TASK GOAL: Rewrite every line from the one containing "Task: Click the Paste clipboard icon" through the last line, both included, requests and all. Multiply each coordinate in the answers by 1.55 and round it to a whole number, with halves rounded up, and leave the pictures out.

ENTRIES SHOWN:
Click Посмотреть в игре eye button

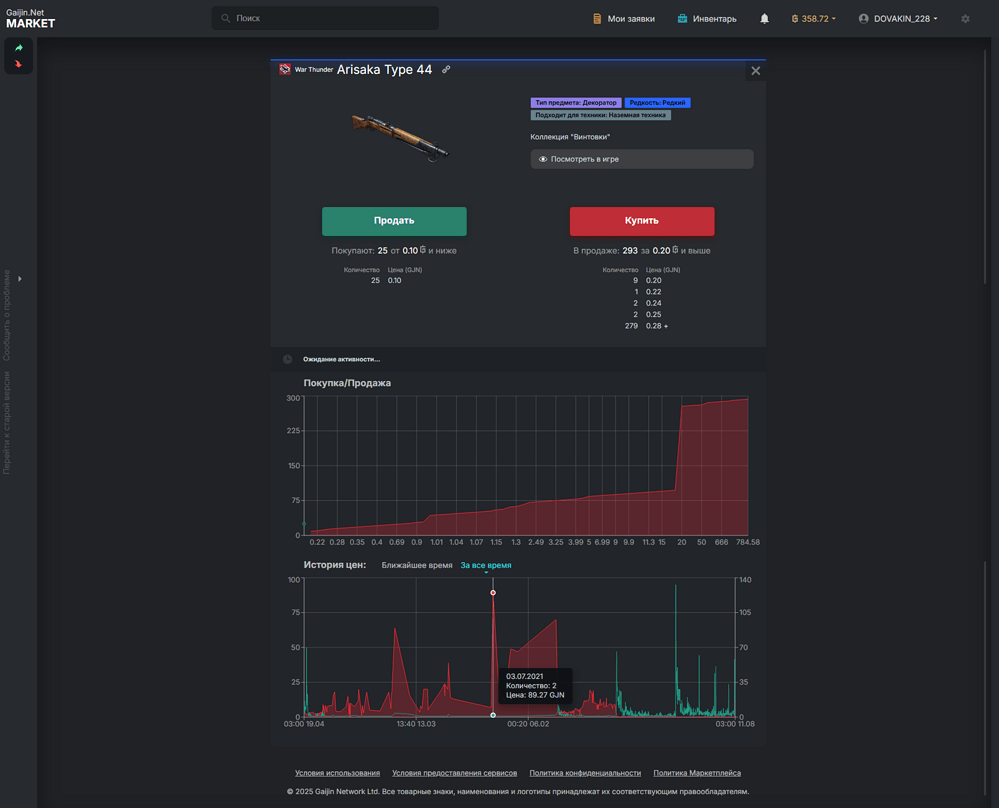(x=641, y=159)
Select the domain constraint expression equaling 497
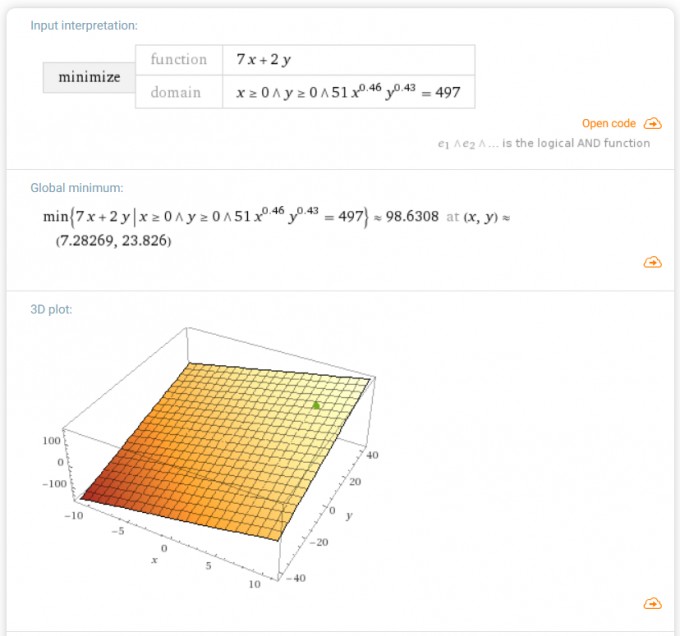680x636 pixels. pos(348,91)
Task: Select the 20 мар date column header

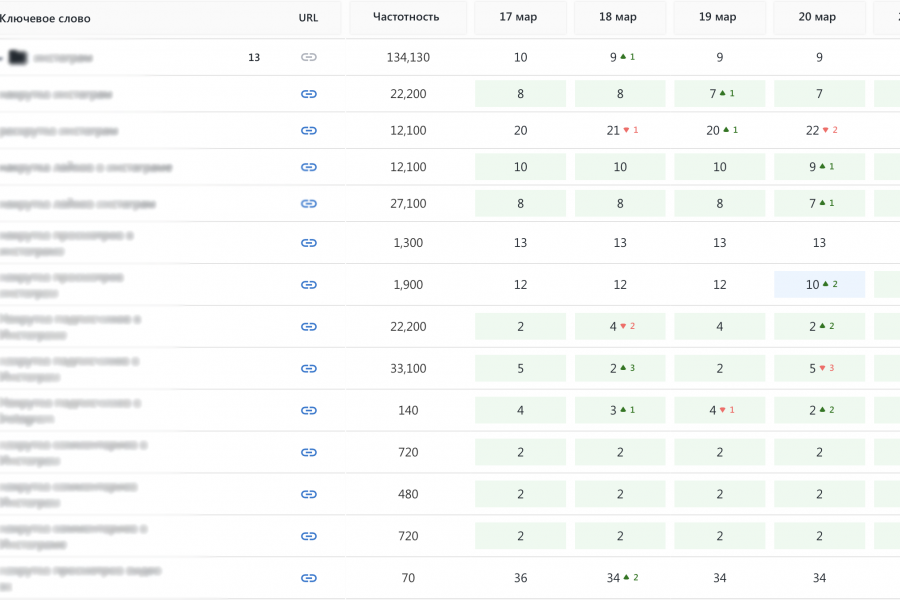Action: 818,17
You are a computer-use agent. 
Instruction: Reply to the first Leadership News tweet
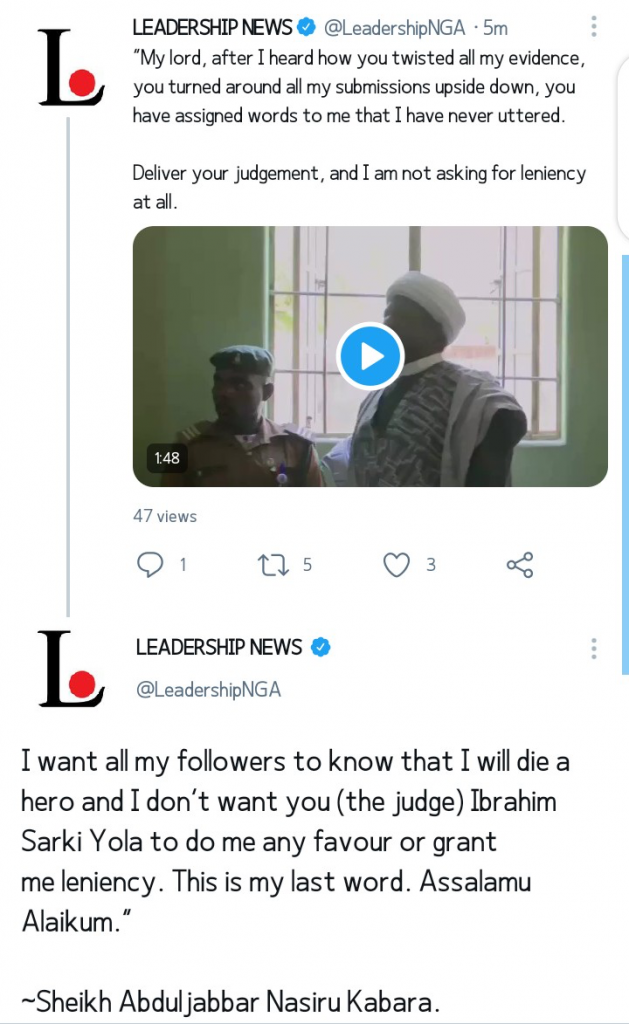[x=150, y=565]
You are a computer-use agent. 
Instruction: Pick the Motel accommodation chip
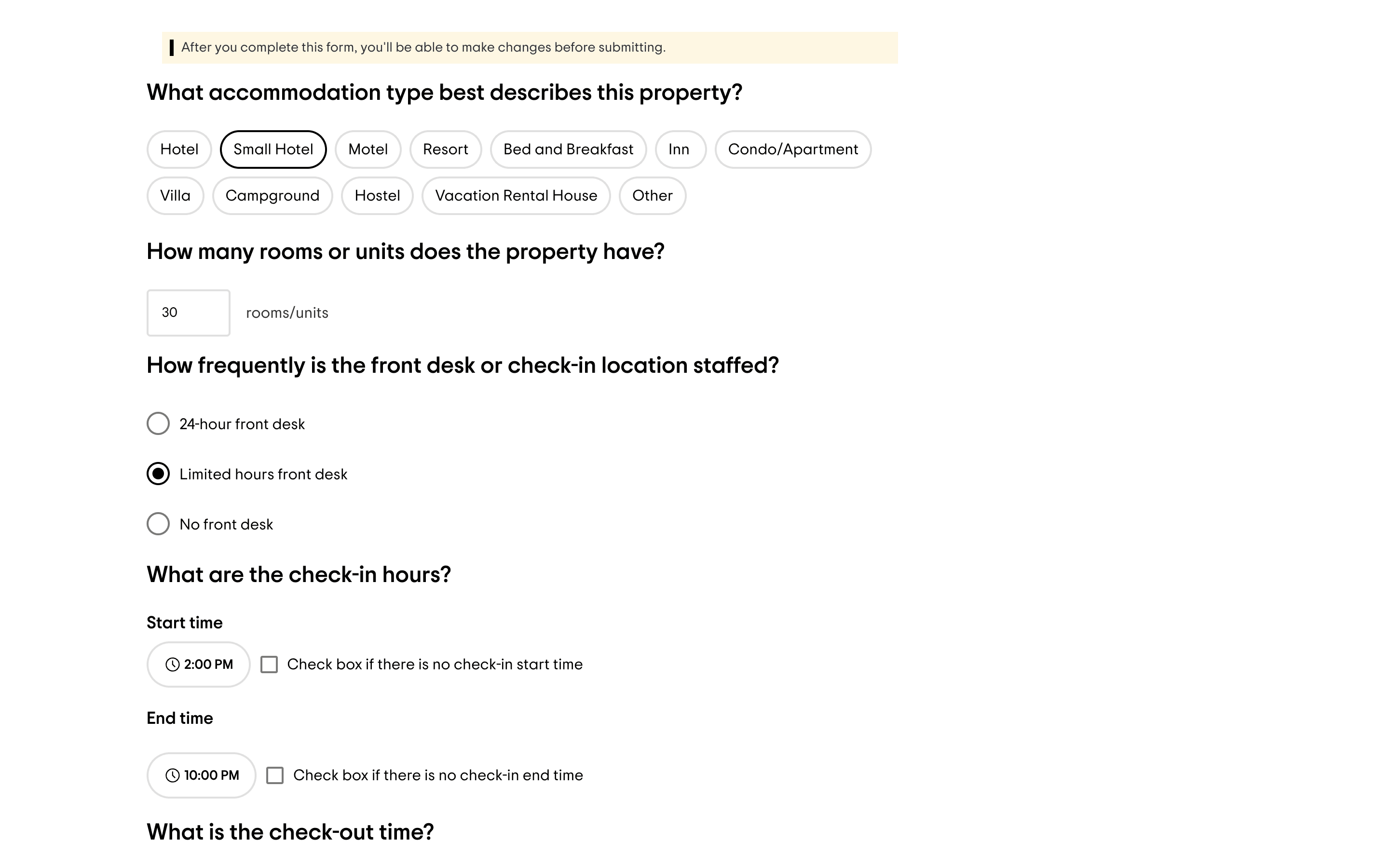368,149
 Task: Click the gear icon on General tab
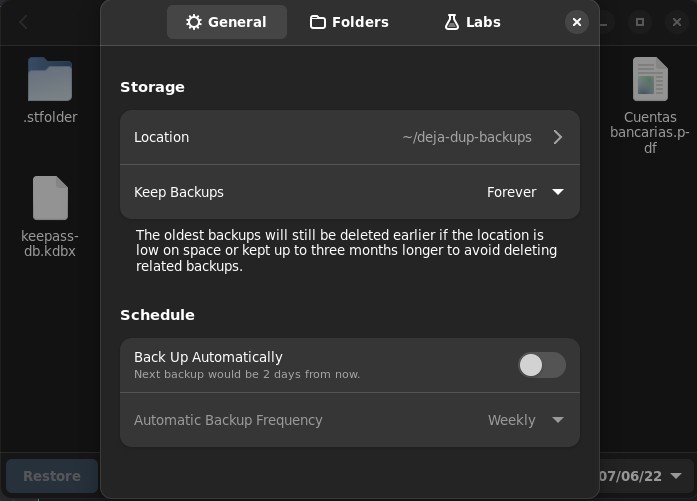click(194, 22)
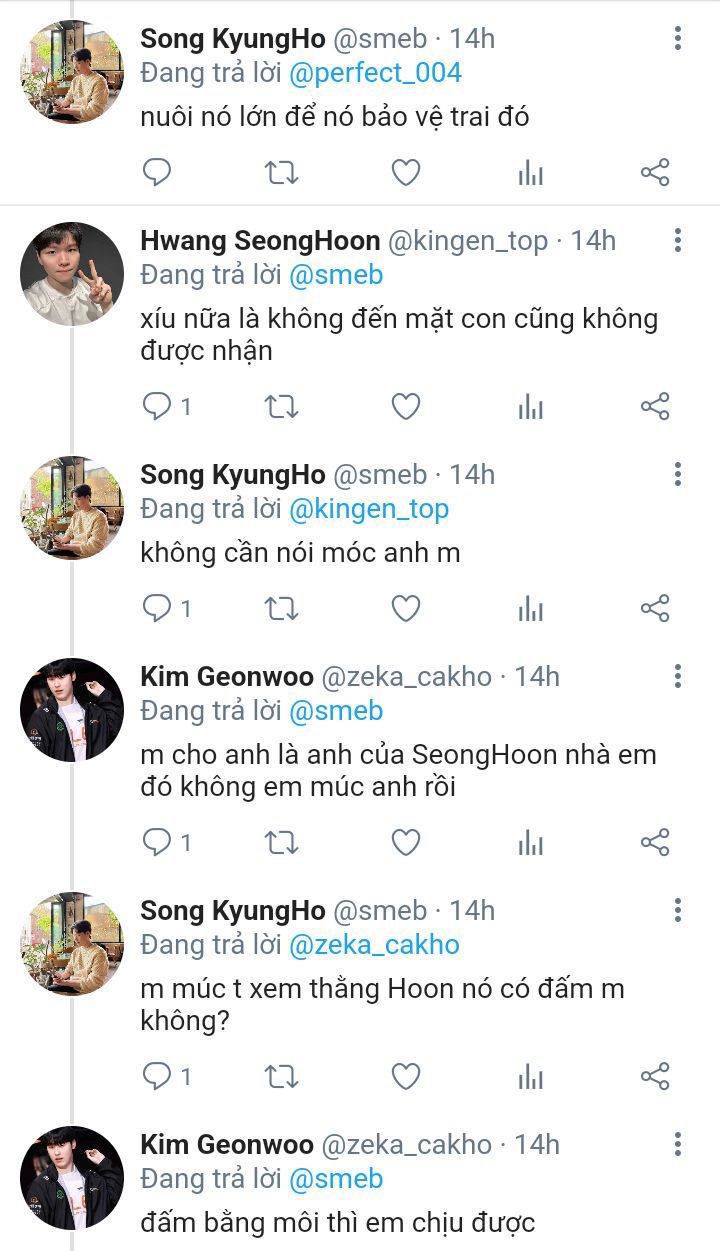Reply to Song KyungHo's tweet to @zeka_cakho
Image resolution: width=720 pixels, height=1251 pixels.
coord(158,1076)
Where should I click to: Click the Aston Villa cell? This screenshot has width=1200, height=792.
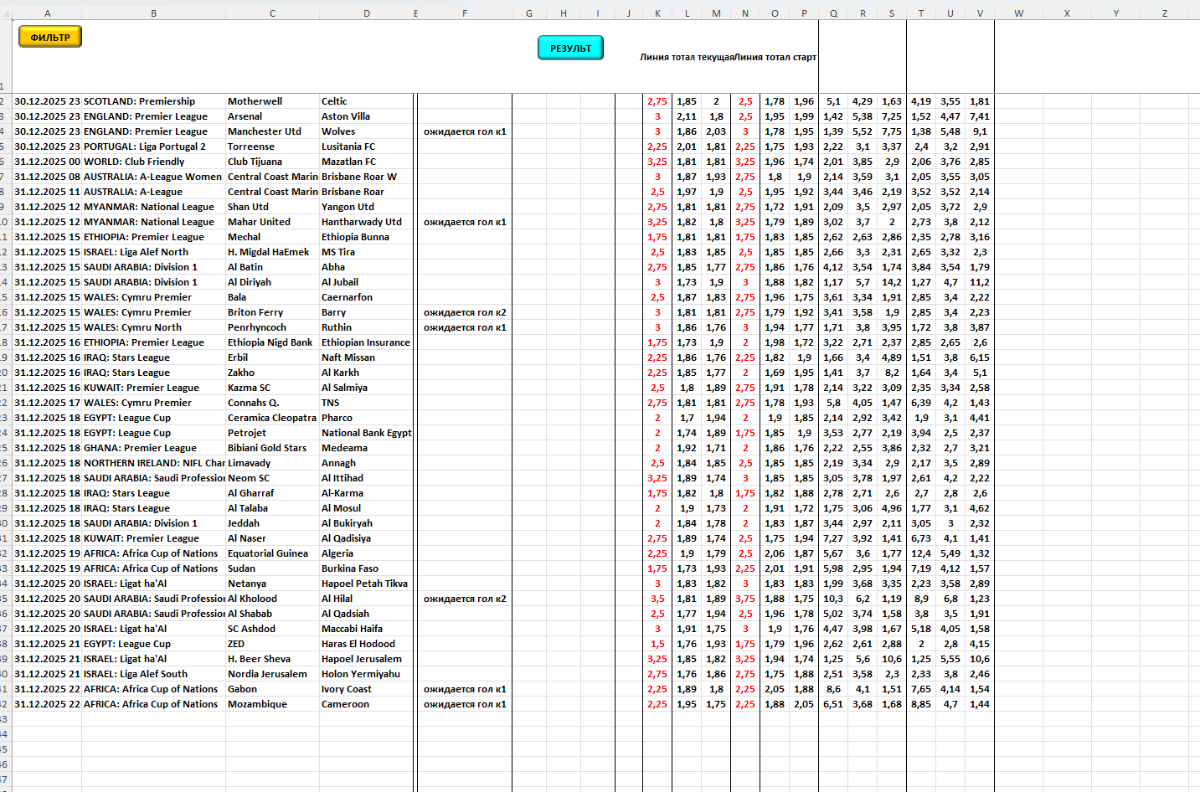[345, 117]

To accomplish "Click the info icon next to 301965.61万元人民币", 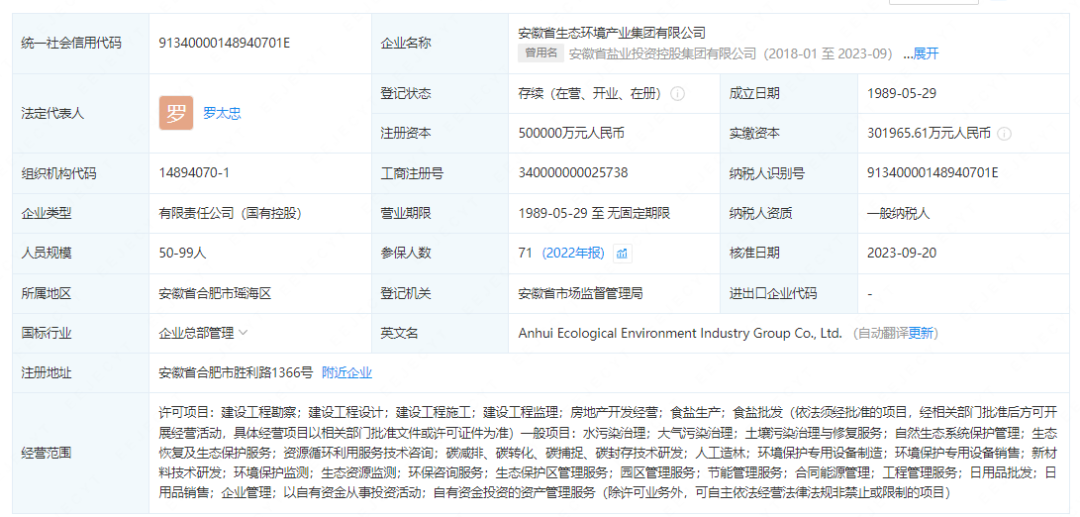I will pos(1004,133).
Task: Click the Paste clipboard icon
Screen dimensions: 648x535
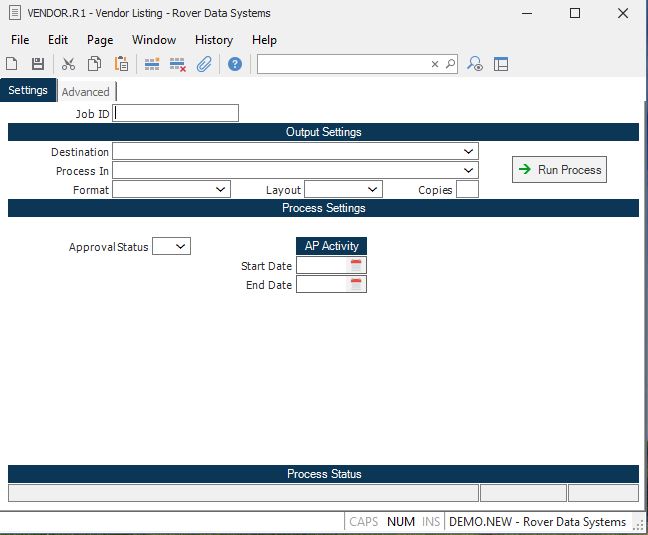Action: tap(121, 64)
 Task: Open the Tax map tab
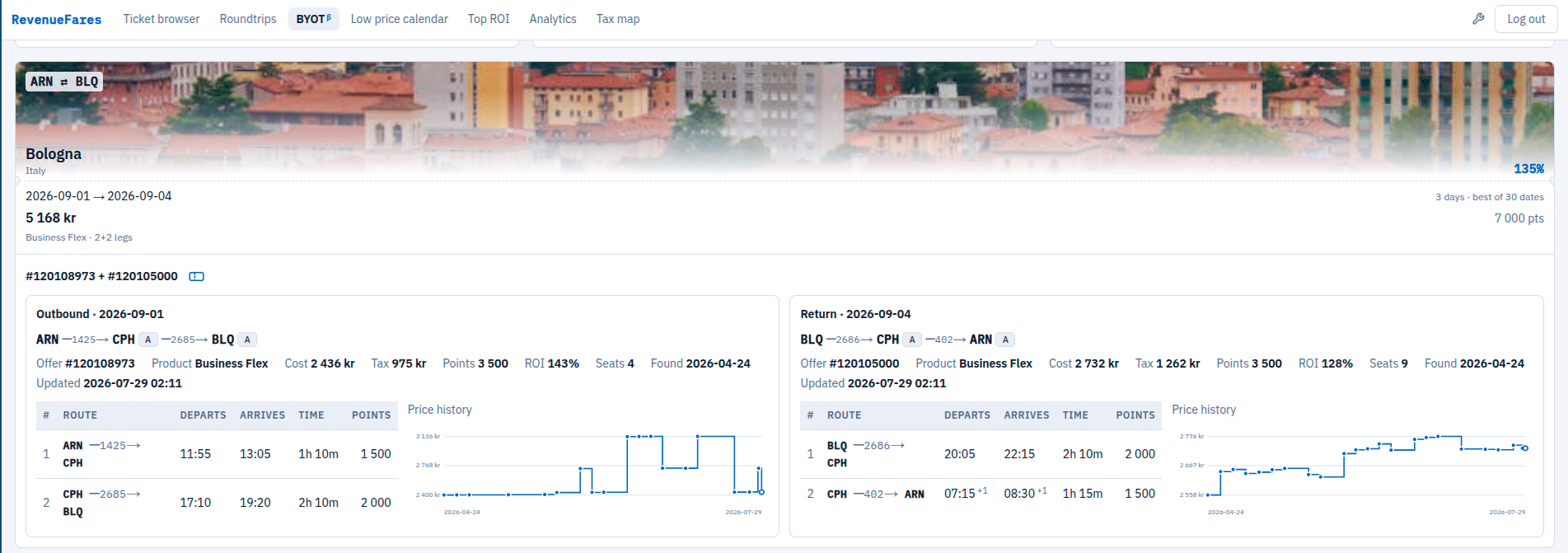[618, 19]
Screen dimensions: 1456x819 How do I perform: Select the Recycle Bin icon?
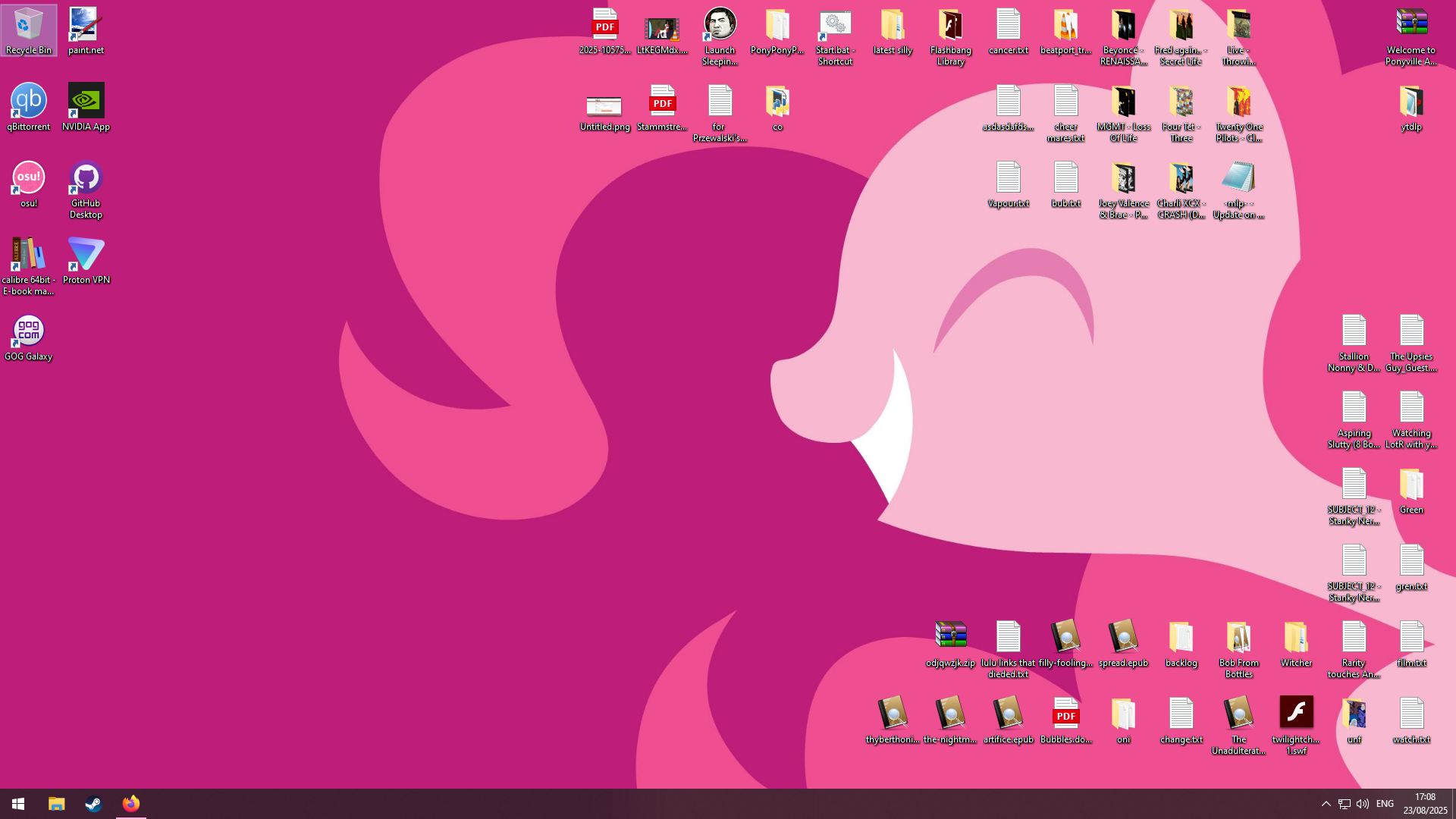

RESPONSE TO THIS TASK:
Task: Click the Paste clipboard icon
Screen dimensions: 648x535
Action: tap(188, 99)
 Task: Open the Tax map tab
[958, 29]
Screen dimensions: 1456x819 How do I perform: Select the Recycle Bin icon?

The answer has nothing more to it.